Reducing the risk of post-endoscopic retrograde cholangiopancreatography pancreatitis using 4-Fr pancreatic plastic stents placed with common-type guidewires: Results from a prospective multinational registry
Abstract
Background and Aim
Pancreatic plastic stents (PPS) can reduce the risk of post-endoscopic retrograde cholangiopancreatography pancreatitis (PEP). Prospective multicenter documentation of PEP rate after PPS placement is scarce. A new 4-Fr stent designed to be deployed over a 0.035-inch guidewire was used to assess the effectiveness of PEP prophylaxis.
Methods
High-PEP-risk patients received a 4-Fr PPS for primary or secondary prophylaxis at seven centers in four countries. Patients were followed until spontaneous PPS migration, endoscopic stent removal, or for 4 months, whichever came first. Main outcome was PEP rate.
Results
One hundred six (106) patients received PPS for PEP prophylaxis [61 (58%) primary, 45 (42%) secondary prophylaxis]. Median age was 54 years. Eighty-one (76%) PPS were placed using a 0.035-inch guidewire. By investigator choice 99 (93%) stents were single pigtail. Median stent length was 8 cm (range 3–12 cm). Technical success achieved in 100% of cases. Two patients in the primary prophylaxis group (3%, 95% CI 0.4–11%) experienced mild/moderate PEP. Seventy-eight PPS available for analysis underwent spontaneous migration after a median of 29 days. There were no reports of stent-induced ductal trauma.
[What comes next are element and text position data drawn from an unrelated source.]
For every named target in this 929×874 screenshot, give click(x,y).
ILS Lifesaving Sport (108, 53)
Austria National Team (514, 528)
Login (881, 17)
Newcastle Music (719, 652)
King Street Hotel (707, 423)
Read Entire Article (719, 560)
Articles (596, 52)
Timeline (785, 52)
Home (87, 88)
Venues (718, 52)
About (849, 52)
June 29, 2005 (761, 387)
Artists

Post-hoc analysis of migration rate by PPS length showed no statistically significant trend.
Conclusions
Among high-risk patients in the primary prophylaxis group, observed rates of PEP are low (3%, 95% CI 0.4–11%) with the use of prophylactic 4-Fr pancreatic duct stents compatible with a 0.035-inch guidewire. This low rate is not unequivocally due to the prophylactic stent.
Conflicts of Interest
A.R. is a consultant for Boston Scientific. G.A.C. is a consultant for Boston Scientific and Olympus Corporation. H.N. receives research support from Boston Scientific, Cook Medical, ERBE, and CDx Diagnostics, and he is a consultant for Boston Scientific, Cook Medical, ERBE, and Olympus. H.N. also receives speaker's fees from Boston Scientific, Cook Medical, ERBE, Olympus, the Falk Foundation, Fujifilm, and Medtronic. M.J.B. is a consultant for and receives research grants from Boston Scientific, Cook Medical, 3M, and Pentax Medical. R.K. receives research support from Boston Scientific and book royalties from Wiley-Blackwell, Springer, and Elsevier. T.B. is a consultant for Boston Scientific. J.W.P. is a consultant for Boston Scientific, Cook Endoscopy, and Pentax Medical. M.F. is a consultant for Boston Scientific and receives speaker's fees from Cook Endoscopy. P.K. is a consultant for Boston Scientific. P.T. is a consultant for Boston Scientific. All other authors declare no conflicts of interest with respect to this work. This registry was sponsored by Boston Scientific Corporation and registered under number NCT02262845 in the USA and CTRI/2015/09/006194 in India.